[BEGIN DOCUMENT SECTION]
Visits to U.S. national parks set a record in 2016 for the third consecutive year as landmarks such Zion, Yellowstone and Rocky Mountain experienced historic levels of popularity that brought collateral headaches stemming from overcrowded roads and trails and increasing visitor misbehaviour.

At many parks, visitors waited an hour or more in cars to get through entrance gates and then spent the day trying to outmanoeuvr fellow visitors for parking spots and room on popular trails. They left behind enormous amounts of trash and sometimes, human waste.

Encountering a crowded, Disneyland-like situation when people were expecting peaceful serenity can lead to aggression and bad decisions, park officials said.

"The level of frustration, we've certainly seen an increase in that," said Kyle Patterson, Rocky Mountain National park spokeswoman. "Sometimes they take it out on each other and sometimes they take it out on park.

It created a good news-bad news story for park managers. They praise the increased interest but are struggling to preserve iconic mountains, slot canyons and wildlife habitat for future generations. The National Park Service budget has remained basically the flat, leaving parks to grapple with the problems without higher staffing levels.

"We love having people come to the park," said John Marciano, Zion National Park spokesman. "But our No. 1 goal, our mandate, is to preserve the park into perpetuity and to ensure our visitors have a best of kind and safe experience."

Overall visitation to national parks is on track to surpass 325 million in 2016, breaking the all-time high of 307 million set in 2015, federal figures show. The record-breaking three-year stretch came after parks visitation ebbed and flowed between 255-287 million for nearly three decades.

The National Park Service launched a major marketing campaign to celebrate its 100th birthday in 2016, including free passes for every fourth-grader and their families. That renewed attention coupled with reasonable gas prices and an improved economy likely fueled the increase, said National Parks Service spokesman Jeffrey Olson.

The agency's "Find Your park " campaign will continue this year and officials expect to surpass 300 million visitors again even if there's no record, Olson said.

Absent December totals, the Grand Canyon in northern Arizona hit 5.9 million visits. Yellowstone, which stretches into Wyoming, Montana and Idaho, had 4.3 million visits.

The final year tally for Rocky Mountain in Colorado was 4.5 million. Zion in southern Utah had 4.3 million visitors — nearly double the 2010 total.
[END DOCUMENT SECTION]
[BEGIN TASK INPUT]
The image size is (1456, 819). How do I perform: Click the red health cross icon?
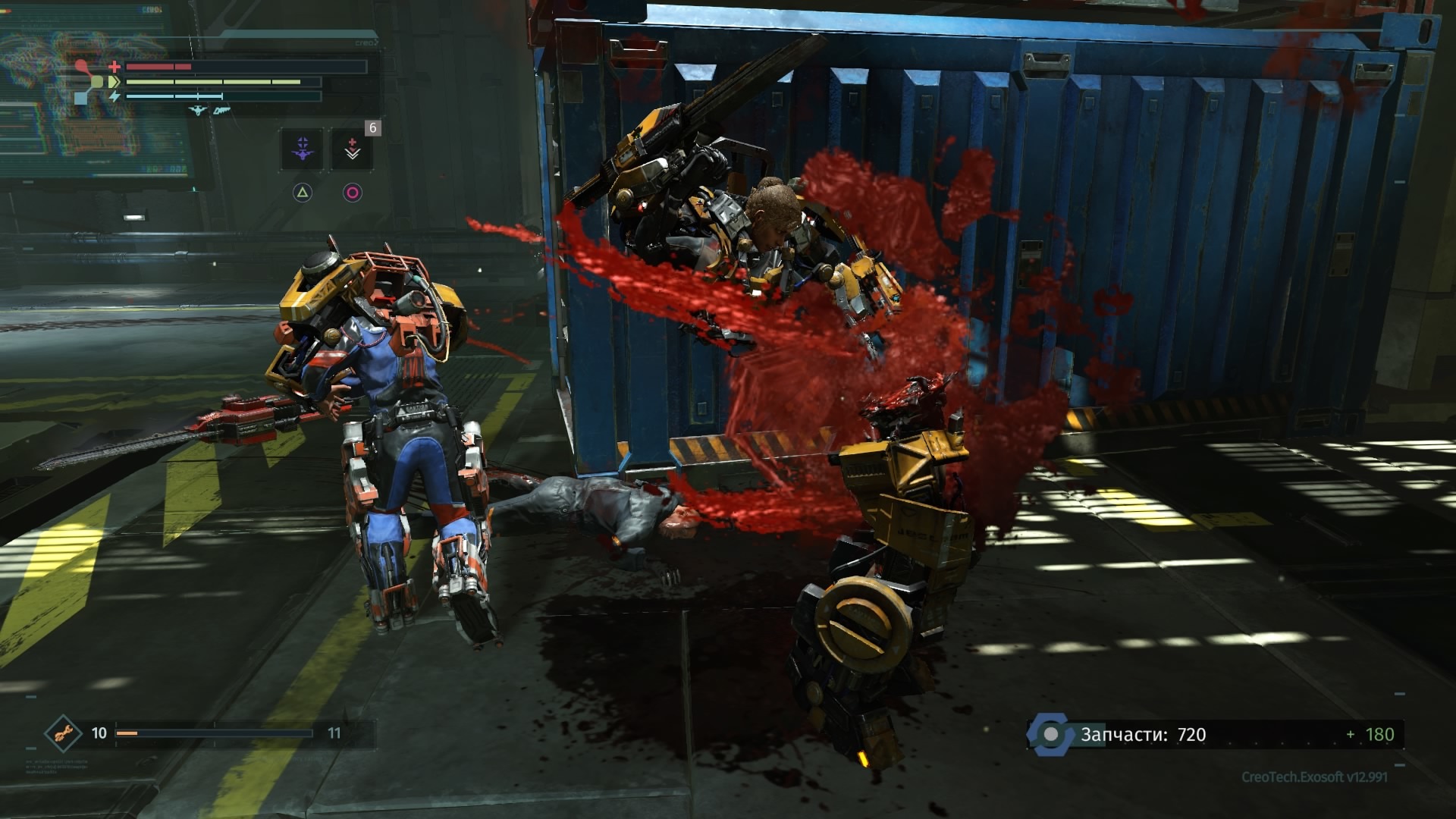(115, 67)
[END TASK INPUT]
[BEGIN TASK INPUT]
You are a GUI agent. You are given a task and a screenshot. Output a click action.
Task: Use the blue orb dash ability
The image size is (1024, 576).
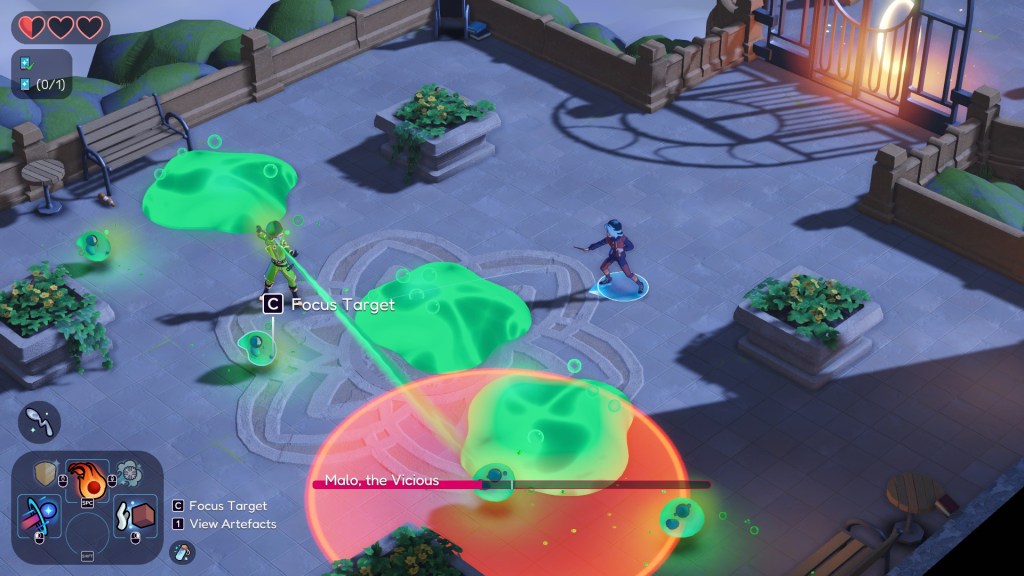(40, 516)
[END TASK INPUT]
▶ _WRITTEN REQUEST A_:
Answer these questions about the national parks article:
(i) What all-time visitation high was set in 2015?
(ii) Who serves as the Zion National Park spokesman?
(iii) How many visits did the Grand Canyon reach without the December totals?
▶ _WRITTEN REQUEST B_:
Tally the lines of the records that contain the word "image", and reply with only that number.
The text and the records have no connection to each other.

▶ _COMPLETE RESPONSE A_:
(i) 307 million
(ii) John Marciano
(iii) 5.9 million

▶ _COMPLETE RESPONSE B_:
2